Он расположился поудобней, плеснул себе из котелка чаю, и Хорек настроился слушать, монах явно начал важную для него тему.
– Что, думаешь, я сюда сбежал от любви к Господу? – он заговорщицки подмигнул. – Нет, милый мой, свободки захотелось. Я в миру-то пожил, поглядел на людей, на начальников-чиновников, на их барство, и не было мне там места.
Ушел я в семинарию, после в монастырь.
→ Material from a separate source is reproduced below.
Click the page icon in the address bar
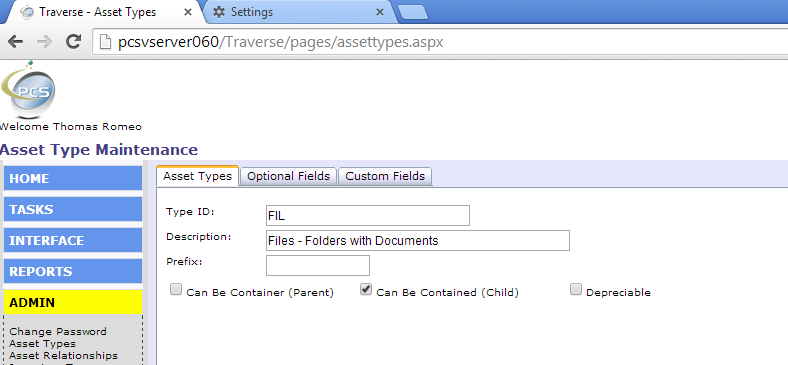 click(x=106, y=42)
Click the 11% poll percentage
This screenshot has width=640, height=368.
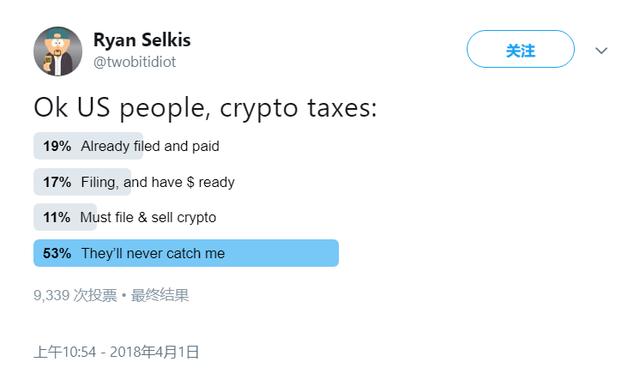pos(57,217)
Там мне легко и радостно стало на душе. «Не любите мира» – как в Евангелии от Иоанна сказано. Но умер наш настоятель, поставили нового. Генерал в рясе. Грубиян, задира и объедала, и не постник, одно только знал – службу служил исправно, долго, строго, как будто с душой. И так нас зажал, что не утерпела братия. На светлый праздник, в Прощеное воскресенье, когда всем извиняться б друг перед другом, прощения просить да лобызаться со Христом в сердце, прицепился он к нашему дьякону: что-то тот не так пропел на службе или сфальшивил – да как треснет по уху – дьякон с копыт долой. Переполнилась чаша – полезли на него с кулачьем. Но куда – взревел, что буйный тур, одному монашку руку сломал, двоим ребра повредил, но скрутили и, Господи прости, копьецами, ножичками такими малыми, коими на литургии из просфоры Агнец Святой высекается, искололи его до крови. Ведь в больницу попал.
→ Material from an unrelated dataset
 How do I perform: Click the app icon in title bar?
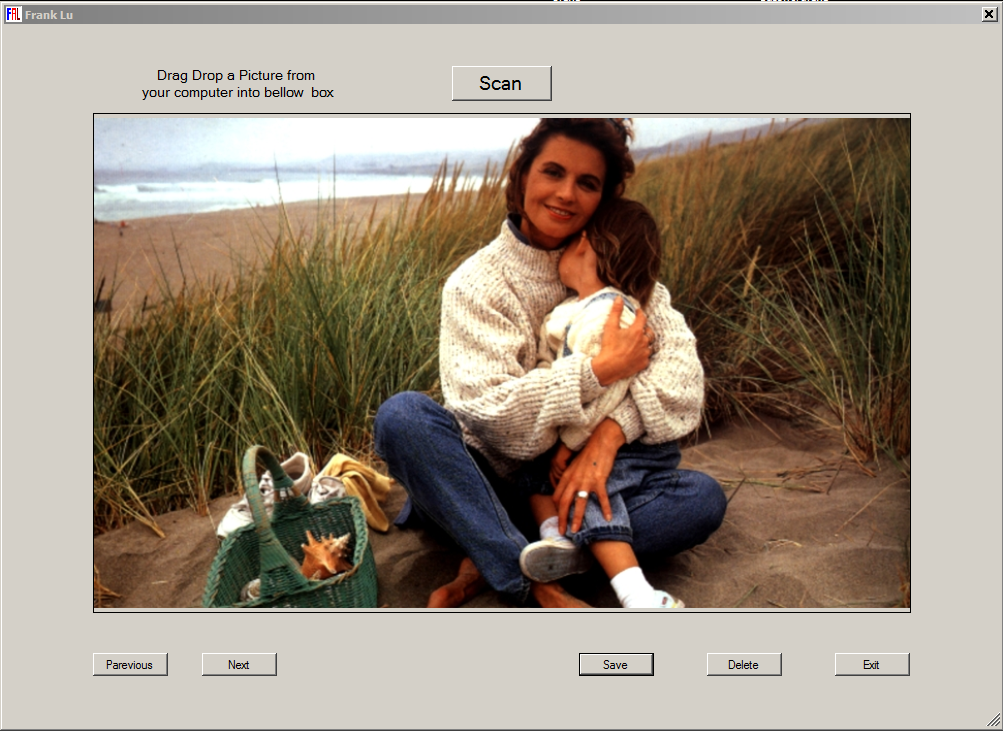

Но отлежался. Пришел – пуще прежнего – не дыхнуть. Думали – каюк. В монастыре – смятение, кругом верующие воют – прознали. Срам! Дошло до Синода, и сместили ирода, и в тьмутаракань его епископом. Так и там вой до небес поднялся.
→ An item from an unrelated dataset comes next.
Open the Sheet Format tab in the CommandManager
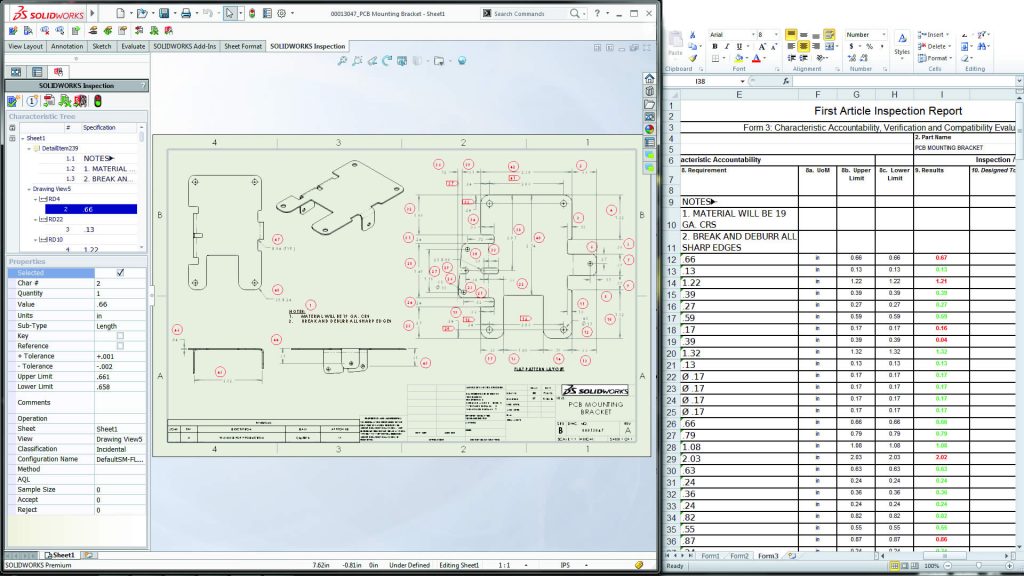point(243,46)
И там сместили, наложили епитимью – теперь простой чернец.
И что думаешь – конец истории? Как бы не так. Приходит вдруг нам письмо на многих страницах: «Братия возлюбленная, простите грешника...» И так написано, что многие расплакались – кровью души писано. Просится в монастырь – хоть простым монашком, хоть истопником, кем угодно, только б снова в монастырь – нет сил в миру жить.
А нам ведь взамен «генерала» прислали настоятеля начитанного, просвещенного, за границами живавшего, мудрого, но от знаний своих вроде как тихого-претихого. И никакого тебе почтенья не стало – бабки стоят на площади грудой, а он пройдет, еще и прощенья запросит, что задел. Нет, бывало, прежний как гаркнет, так и падут все на колена – в страхе держал! Словом, и тут нехорошо.
Стало меня все допекать, и ушел я, не спросясь, и пять лет Бога молю грех гордыни моей простить. В том же Евангелии от Иоанна сказано: «Так возлюбил Бог мир, что отдал Своего Сына, чтоб спасти мир». Возлюбил же – вот где чудо, вот что здесь я и понял наконец! Но вернусь, скоро вернусь и со всеми-то и послужу Ему, а в одиночку – хватит гордыню тешить. Хотел, не скрою, святости искать, да какой я святой, грешнее же и не бывает по здешней жизни. Те, кто терпеть привык, – вот истинно святые. Церковь-то это хорошо знает.
А ты говоришь – в лесу жить. Нет, надо нам с тобой выбираться на люди – тебе к матери, первей всего к родной матери, мне к иной моей матери – к Церкви, и обоим прощения просить слезно. И простят, знаю, любят же, в глубине-то любят, а так – наносное, от слабости рожденное, что грибы от плесени.
Отец Иннокентий вдруг бодро поднялся и по-другому уже приказал:
– Вставай, вставай, отрок, не бойся, страха нет, Христос не оставит, пошли на молитву!
В часовне молился долго. Хорек не подтягивал, молча примостился на скамеечке, тихо сосал свой палец, глядел на мерцающий свечной огарок и незаметно для себя заснул. Но отец Иннокентий не отчитывал, разбудил бережно, проводил спать, а утром не неволил. Так и установилось: хотел Хорек – приходил в часовню, не мог или не хотел – и то было, кажется, хорошо для монаха.
Незаметно накатила зима, и, дождавшись прочного снега, они отправились в деревню за провиантом. Вышли рано, в предрассветной мгле, каждый тянул длинные, легкие деревянные сани, просунув грудь в специальные холщовые лямки. Хорек прокладывал лыжню, монах следовал за ним, перебирал на ходу четки, творя непрестанную Иисусову молитву.